━━━━━ SUPPLIED INFORMATION ━━━━━

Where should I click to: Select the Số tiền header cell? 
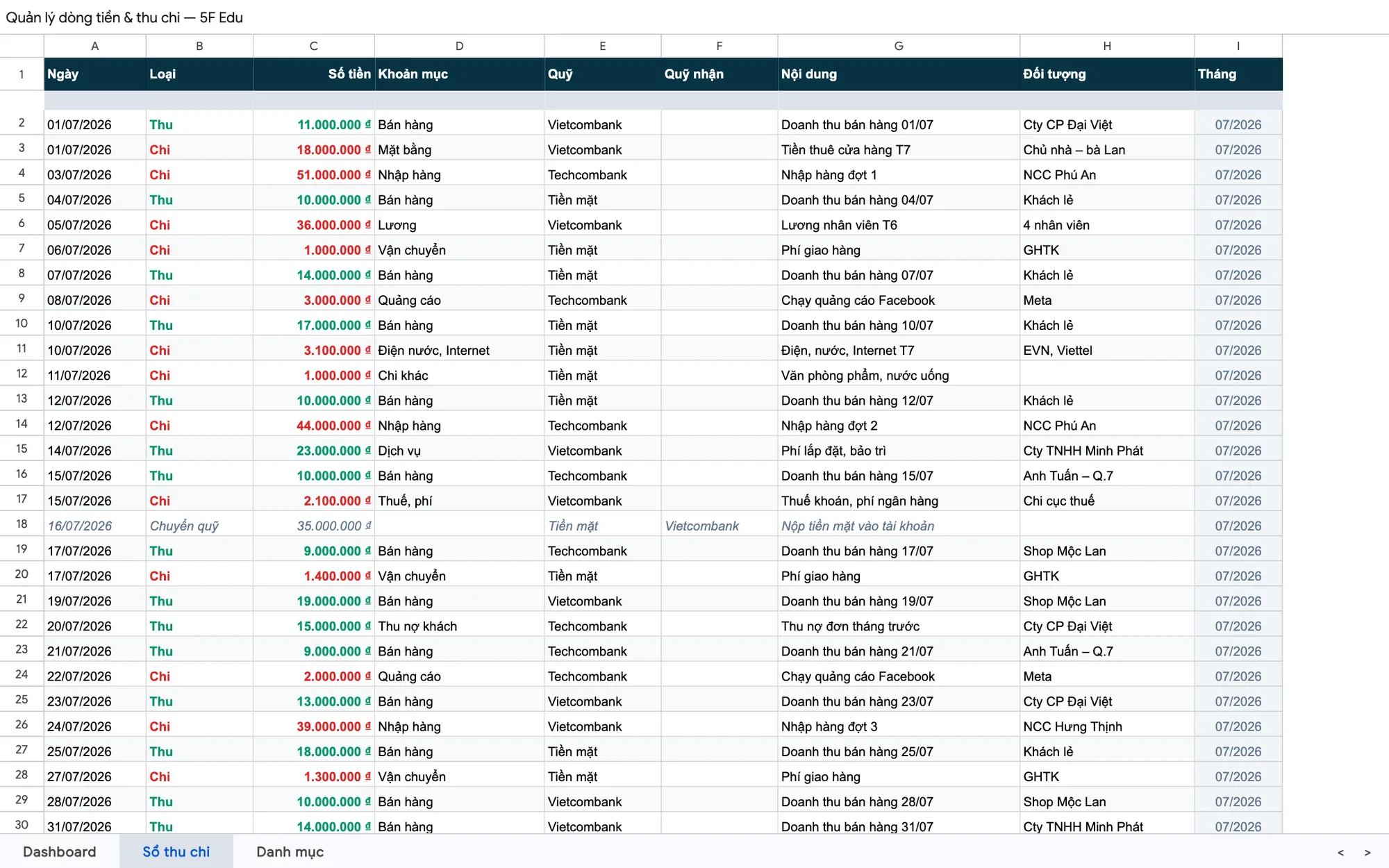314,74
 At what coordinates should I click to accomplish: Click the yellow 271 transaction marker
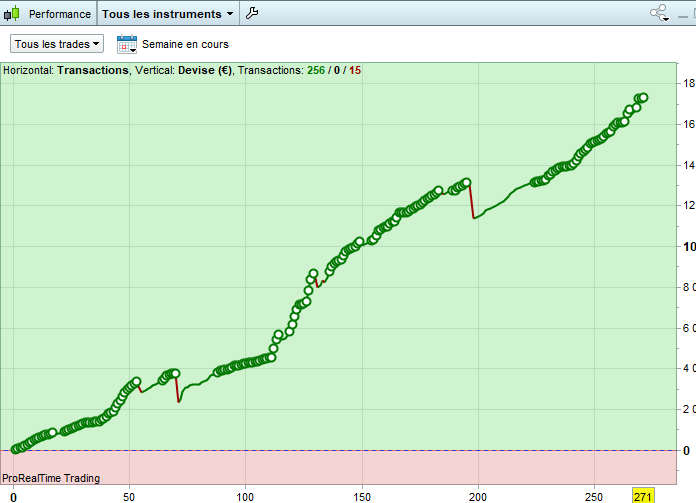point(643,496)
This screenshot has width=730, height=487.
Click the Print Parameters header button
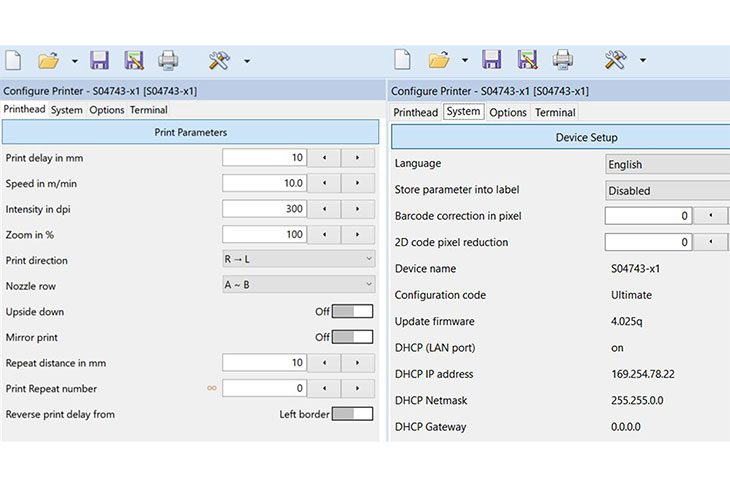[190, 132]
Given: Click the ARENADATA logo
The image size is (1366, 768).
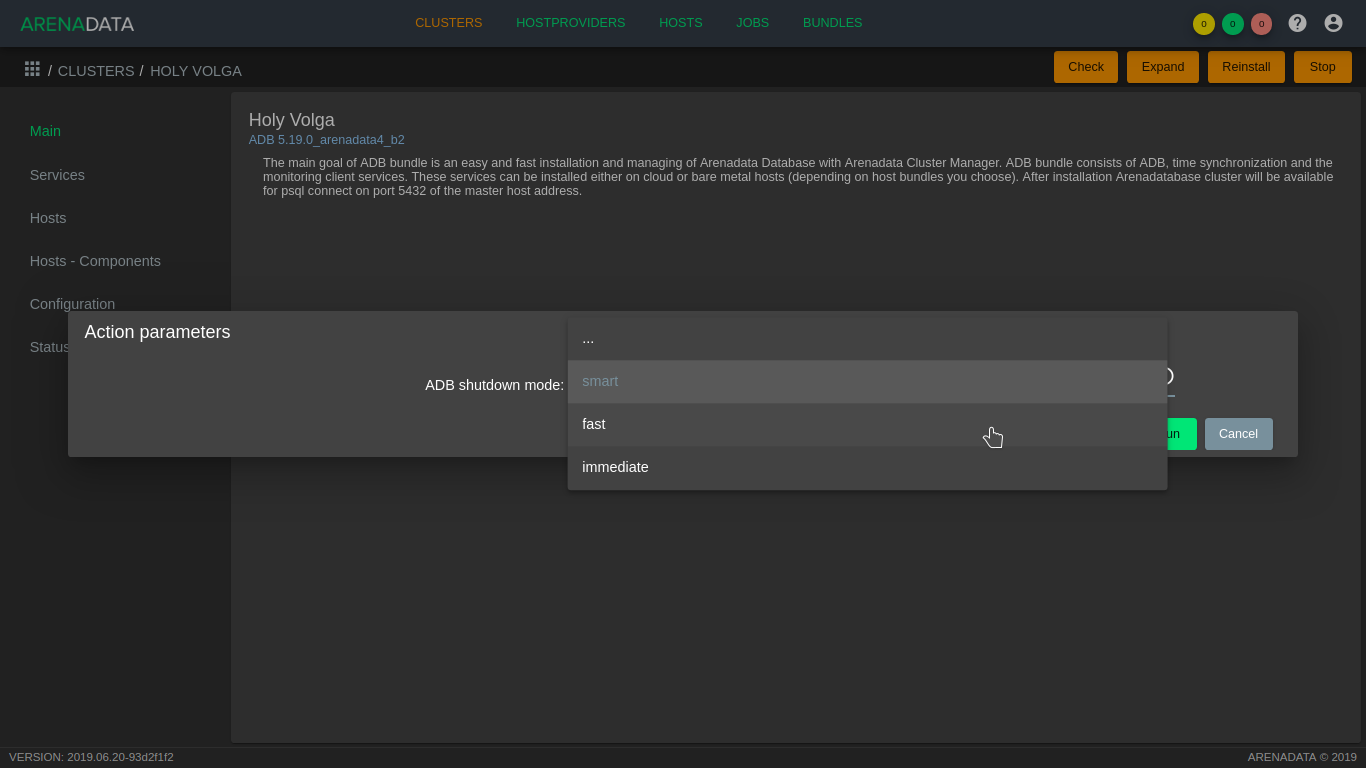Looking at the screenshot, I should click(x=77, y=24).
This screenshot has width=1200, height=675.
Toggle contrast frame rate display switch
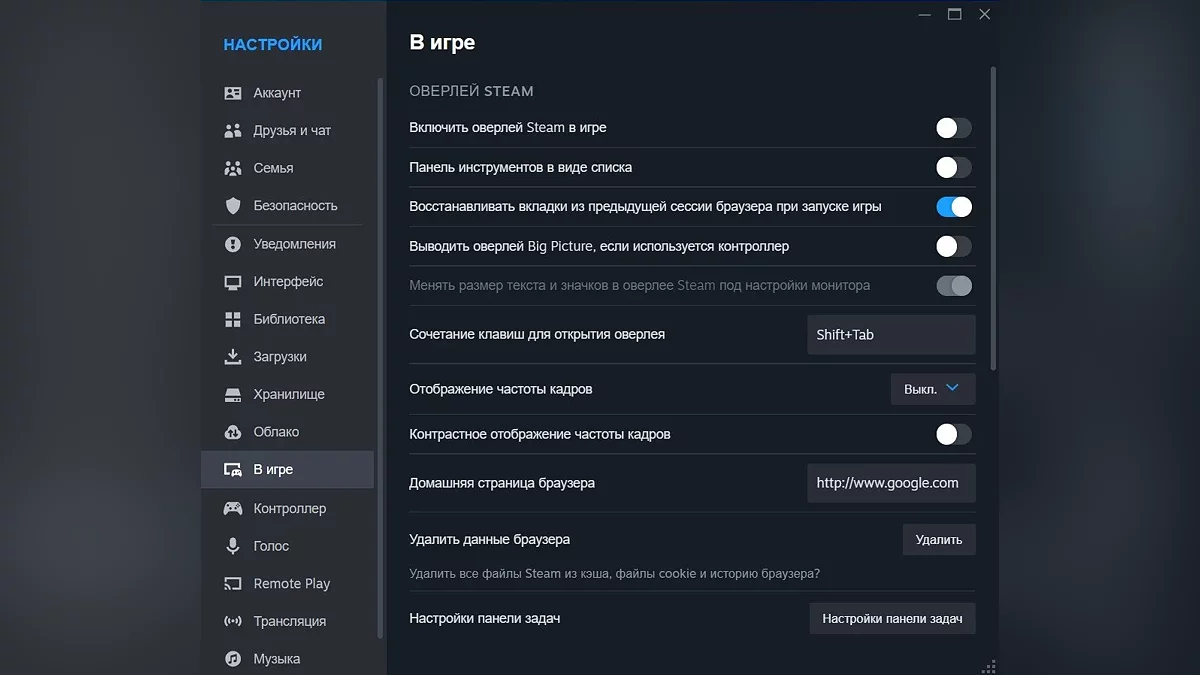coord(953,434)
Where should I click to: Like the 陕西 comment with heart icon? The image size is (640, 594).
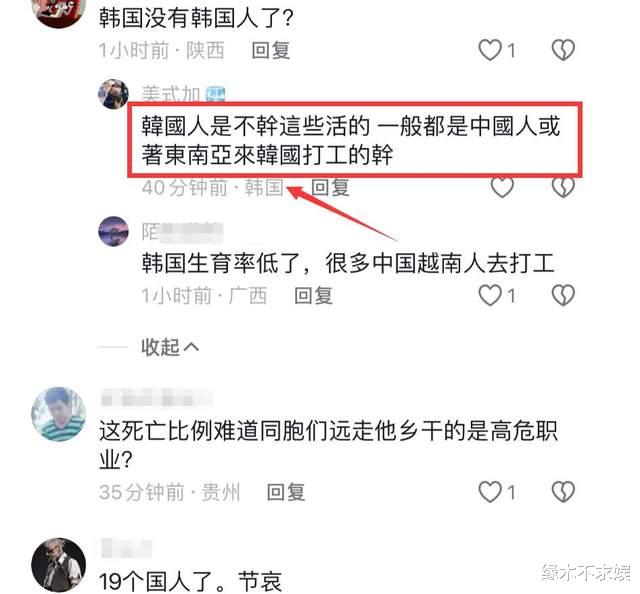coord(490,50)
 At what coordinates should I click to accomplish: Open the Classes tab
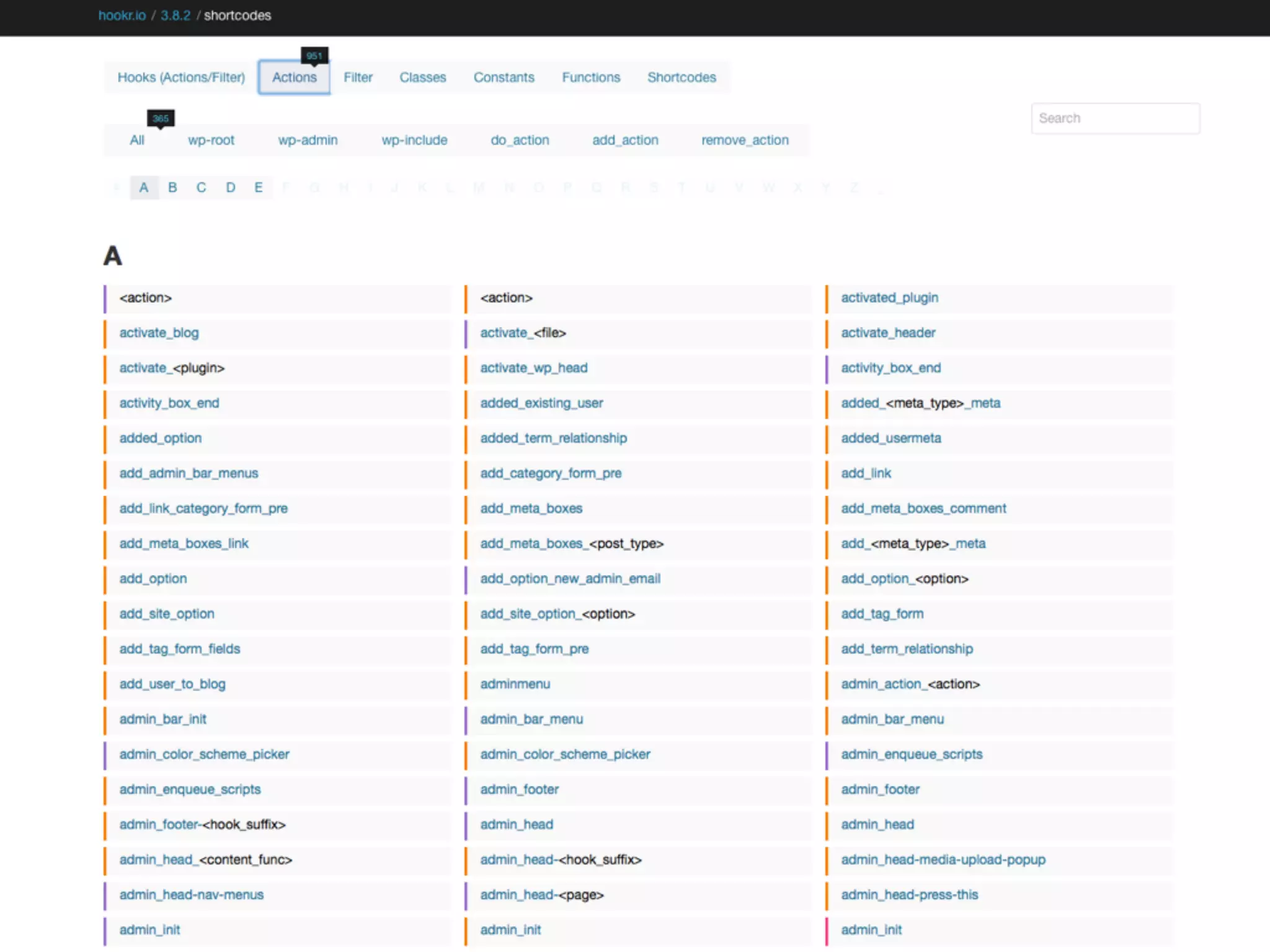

━━━━━

▶ _WHAT IS NEEDED_:
Reproduce the material word for word, starting at the line that contains "Where should I click to: Like" and continuing through the end of the material. Leave out the pictures.

▶ _FINAL RESULT_:
Where should I click to: Like the 陕西 comment with heart icon? The image size is (640, 594).
coord(490,50)
 At what coordinates should I click to accomplish: Open the Classes tab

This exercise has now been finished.